With rapid development of autonomous driving, the need for tremendous traffic scenario data has never been greater, especially in algorithm research and Simulation. In recent years, extracting scenarios from naturalistic driving data (NDD) is recognized as a promising way to generate demanded scenarios. However, most existing approaches typically require a considerable manual work which made them impracticable. Furthermore, the extracted scenario data should be formatted and managed for according applications. In this paper we proposed a novel approach to efficiently generate traffic scenario models from NDD. Highly automatic processing is the novelty of the proposed approach. Firstly, we develop an event-aware data collection system, which use in-vehicle computer to monitor chassis bus signals and record raw data of demanded scenarios.

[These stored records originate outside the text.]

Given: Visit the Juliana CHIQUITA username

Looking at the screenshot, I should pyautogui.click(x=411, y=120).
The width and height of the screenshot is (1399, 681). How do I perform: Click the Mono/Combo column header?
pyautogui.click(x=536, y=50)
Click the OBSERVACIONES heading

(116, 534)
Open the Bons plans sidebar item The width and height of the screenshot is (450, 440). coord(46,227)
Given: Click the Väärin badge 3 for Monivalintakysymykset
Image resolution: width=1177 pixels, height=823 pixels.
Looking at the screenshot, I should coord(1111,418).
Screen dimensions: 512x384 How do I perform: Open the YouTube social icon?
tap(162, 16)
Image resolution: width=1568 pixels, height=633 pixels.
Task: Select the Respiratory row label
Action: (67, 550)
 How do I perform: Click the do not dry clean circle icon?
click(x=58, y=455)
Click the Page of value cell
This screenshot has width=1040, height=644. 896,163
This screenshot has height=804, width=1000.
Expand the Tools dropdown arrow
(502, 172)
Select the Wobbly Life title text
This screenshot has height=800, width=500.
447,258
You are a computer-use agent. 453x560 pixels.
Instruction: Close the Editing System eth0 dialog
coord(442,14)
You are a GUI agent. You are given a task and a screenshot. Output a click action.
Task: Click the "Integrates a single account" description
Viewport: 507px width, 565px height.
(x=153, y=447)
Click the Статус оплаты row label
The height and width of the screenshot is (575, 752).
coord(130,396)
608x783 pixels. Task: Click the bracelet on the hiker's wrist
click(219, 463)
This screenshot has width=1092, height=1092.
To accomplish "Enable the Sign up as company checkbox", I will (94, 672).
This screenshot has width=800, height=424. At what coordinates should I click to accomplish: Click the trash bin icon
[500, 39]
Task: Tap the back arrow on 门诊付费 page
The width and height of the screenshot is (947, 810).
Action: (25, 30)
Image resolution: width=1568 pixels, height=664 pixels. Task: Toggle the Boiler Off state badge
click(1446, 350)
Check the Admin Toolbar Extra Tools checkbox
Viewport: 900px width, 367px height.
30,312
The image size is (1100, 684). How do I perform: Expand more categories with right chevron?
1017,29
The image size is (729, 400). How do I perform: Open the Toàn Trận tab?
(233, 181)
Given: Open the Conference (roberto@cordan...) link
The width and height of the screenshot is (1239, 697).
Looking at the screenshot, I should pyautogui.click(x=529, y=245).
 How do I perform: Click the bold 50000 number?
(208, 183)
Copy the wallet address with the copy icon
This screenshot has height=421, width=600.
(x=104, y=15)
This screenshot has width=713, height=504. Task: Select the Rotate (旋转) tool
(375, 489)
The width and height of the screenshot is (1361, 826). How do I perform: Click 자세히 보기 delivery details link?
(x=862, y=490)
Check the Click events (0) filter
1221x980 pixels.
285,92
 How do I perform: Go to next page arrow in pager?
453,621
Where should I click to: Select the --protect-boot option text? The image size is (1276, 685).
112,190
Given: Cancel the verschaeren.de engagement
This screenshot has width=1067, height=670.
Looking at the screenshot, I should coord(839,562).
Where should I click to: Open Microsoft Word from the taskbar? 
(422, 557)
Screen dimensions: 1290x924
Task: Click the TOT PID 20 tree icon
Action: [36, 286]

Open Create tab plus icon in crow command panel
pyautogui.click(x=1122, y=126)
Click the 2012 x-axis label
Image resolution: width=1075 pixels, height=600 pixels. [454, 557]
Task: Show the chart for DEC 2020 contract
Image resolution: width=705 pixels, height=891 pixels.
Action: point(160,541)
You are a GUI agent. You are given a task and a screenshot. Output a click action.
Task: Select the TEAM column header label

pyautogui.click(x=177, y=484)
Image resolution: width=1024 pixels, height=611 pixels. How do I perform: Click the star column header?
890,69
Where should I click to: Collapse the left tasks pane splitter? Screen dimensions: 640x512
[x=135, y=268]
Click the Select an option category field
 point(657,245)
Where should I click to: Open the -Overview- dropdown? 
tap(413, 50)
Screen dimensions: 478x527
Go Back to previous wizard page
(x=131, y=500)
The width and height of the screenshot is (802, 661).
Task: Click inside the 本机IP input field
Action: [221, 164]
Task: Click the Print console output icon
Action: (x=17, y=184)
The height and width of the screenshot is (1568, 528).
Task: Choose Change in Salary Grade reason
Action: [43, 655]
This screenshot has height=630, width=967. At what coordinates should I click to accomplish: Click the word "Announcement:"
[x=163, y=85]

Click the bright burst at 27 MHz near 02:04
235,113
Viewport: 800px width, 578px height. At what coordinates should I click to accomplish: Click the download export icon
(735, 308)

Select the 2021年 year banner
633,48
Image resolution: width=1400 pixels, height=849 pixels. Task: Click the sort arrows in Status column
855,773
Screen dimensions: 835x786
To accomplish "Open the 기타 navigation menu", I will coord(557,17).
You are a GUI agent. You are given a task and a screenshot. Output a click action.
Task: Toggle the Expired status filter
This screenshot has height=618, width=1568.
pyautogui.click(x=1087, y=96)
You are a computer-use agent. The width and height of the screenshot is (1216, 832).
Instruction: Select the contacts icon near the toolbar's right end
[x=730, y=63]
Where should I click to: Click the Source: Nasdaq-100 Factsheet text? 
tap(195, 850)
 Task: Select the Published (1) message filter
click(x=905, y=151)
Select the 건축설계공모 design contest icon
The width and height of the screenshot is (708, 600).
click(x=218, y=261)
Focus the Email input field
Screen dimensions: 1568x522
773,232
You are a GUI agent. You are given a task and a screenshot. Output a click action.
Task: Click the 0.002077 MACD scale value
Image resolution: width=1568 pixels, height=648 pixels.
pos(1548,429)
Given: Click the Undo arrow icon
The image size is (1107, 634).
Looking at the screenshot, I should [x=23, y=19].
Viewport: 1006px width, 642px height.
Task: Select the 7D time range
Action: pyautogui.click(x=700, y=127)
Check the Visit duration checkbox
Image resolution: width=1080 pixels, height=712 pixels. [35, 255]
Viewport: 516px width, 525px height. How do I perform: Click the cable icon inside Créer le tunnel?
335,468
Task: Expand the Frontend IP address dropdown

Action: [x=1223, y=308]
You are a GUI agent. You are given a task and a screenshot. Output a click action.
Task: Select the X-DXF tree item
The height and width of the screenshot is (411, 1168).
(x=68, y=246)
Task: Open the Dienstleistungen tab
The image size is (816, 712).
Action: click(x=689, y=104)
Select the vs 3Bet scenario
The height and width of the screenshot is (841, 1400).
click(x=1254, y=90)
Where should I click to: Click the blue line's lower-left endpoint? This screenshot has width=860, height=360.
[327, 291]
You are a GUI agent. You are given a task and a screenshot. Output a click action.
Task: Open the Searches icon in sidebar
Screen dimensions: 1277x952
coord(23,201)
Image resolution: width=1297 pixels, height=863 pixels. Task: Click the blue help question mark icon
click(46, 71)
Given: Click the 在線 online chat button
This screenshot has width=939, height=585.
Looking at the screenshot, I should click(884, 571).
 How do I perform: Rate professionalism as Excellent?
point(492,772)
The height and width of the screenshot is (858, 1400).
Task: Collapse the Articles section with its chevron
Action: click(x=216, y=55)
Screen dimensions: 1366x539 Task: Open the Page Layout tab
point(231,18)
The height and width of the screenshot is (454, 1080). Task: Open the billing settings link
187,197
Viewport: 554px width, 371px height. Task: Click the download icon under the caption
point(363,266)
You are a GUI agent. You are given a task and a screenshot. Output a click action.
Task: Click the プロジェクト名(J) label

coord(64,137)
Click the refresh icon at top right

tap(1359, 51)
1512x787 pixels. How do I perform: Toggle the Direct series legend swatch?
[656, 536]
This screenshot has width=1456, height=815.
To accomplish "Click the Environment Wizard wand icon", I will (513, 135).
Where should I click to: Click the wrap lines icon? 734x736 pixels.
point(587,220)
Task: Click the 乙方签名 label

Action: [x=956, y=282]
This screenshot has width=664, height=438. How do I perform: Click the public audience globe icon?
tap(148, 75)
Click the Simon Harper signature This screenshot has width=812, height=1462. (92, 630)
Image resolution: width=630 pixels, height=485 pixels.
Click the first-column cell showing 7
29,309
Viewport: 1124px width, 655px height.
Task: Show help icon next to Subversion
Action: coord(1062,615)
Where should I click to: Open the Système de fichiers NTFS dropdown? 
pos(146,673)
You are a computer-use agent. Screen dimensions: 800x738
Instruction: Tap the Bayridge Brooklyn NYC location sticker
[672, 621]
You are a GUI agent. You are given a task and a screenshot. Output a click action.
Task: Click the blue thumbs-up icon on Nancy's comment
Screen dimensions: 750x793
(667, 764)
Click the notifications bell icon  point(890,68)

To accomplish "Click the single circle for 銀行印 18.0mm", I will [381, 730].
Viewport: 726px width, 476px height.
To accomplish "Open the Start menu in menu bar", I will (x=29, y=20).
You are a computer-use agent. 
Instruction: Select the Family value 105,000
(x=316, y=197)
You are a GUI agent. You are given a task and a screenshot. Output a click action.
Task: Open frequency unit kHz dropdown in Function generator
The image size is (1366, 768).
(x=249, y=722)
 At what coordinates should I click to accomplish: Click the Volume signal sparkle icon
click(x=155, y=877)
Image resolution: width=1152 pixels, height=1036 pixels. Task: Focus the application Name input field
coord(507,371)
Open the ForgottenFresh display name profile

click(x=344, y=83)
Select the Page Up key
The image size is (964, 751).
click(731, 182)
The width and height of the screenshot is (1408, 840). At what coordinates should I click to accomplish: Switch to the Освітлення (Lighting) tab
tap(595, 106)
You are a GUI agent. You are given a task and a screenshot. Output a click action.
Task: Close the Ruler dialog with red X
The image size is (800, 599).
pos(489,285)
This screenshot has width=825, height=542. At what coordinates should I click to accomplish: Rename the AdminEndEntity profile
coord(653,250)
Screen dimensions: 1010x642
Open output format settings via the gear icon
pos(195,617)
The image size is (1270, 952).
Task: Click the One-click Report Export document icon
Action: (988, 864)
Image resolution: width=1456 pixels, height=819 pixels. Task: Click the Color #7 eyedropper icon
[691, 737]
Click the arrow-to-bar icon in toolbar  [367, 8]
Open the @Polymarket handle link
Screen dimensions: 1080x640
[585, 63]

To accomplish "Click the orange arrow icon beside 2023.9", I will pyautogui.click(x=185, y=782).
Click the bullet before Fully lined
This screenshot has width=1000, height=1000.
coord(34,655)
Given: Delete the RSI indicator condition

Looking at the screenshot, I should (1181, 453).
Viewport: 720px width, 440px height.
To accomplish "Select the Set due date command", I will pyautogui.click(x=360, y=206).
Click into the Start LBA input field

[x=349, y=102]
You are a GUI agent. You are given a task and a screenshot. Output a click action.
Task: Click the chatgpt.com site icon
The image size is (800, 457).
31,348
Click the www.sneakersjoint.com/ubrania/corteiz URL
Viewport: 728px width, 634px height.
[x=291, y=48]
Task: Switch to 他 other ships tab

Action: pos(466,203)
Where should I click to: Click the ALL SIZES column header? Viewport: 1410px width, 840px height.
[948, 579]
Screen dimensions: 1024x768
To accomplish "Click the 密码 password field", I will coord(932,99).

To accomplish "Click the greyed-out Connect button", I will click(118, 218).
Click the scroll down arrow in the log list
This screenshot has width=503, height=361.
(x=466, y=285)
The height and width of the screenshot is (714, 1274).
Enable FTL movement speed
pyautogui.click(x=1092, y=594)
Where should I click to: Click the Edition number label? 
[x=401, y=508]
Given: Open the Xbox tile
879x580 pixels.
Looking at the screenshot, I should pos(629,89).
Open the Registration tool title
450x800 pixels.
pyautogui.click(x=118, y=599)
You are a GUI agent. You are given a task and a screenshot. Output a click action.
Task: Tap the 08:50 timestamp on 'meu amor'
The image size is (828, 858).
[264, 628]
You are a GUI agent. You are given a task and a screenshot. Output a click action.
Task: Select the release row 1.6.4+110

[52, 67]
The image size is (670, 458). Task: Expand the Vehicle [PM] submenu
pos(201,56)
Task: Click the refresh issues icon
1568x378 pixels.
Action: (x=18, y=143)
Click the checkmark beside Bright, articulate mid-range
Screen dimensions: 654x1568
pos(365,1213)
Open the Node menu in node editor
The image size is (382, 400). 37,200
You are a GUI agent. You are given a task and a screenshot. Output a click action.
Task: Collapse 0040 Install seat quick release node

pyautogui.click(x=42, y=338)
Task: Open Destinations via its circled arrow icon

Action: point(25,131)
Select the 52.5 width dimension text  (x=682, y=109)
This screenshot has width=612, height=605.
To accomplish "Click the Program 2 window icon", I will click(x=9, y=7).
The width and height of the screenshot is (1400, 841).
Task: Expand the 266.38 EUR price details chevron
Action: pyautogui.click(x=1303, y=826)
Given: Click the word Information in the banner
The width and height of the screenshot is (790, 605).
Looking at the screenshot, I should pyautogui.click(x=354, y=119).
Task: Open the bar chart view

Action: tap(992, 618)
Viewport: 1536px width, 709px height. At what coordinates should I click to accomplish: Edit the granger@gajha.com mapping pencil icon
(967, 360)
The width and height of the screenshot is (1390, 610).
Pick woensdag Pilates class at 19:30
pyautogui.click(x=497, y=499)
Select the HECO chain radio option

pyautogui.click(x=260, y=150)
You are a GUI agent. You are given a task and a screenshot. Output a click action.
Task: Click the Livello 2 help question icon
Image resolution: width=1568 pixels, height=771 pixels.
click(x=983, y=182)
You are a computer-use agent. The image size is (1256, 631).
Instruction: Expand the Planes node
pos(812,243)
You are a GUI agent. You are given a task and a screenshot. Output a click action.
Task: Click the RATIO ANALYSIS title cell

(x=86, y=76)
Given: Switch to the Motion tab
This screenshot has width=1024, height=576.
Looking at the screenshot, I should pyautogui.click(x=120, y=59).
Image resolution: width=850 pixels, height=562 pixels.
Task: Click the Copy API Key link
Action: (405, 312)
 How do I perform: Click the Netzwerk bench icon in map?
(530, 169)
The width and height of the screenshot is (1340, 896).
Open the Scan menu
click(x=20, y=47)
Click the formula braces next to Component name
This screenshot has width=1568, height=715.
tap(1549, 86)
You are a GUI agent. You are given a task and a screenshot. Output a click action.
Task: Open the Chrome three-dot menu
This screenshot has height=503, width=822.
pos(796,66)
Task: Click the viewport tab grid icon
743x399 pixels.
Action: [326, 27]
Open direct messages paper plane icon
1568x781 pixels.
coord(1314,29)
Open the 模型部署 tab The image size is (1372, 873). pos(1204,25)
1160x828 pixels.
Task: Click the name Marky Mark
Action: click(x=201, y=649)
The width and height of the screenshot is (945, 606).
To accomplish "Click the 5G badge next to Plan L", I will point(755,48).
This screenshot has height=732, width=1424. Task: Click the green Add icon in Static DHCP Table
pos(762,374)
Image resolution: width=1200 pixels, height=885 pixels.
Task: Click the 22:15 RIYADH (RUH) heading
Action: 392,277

Secondly, we create the static-Map around this area with the help of ego-localization results and Highly Defined (HD) Map. Thirdly, we apply deep learning algorithm to find out all traffic-participants and their relative locations from sensor data. Finally, we format environment-models with OpenSCENARIO Standard, as well as various tags for query usages. We also evaluate the difference between real world and generated models. Experimental results demonstrate that the average error of entities per model is less than 20cm (within 50m) or less than 50cm (50m–100m).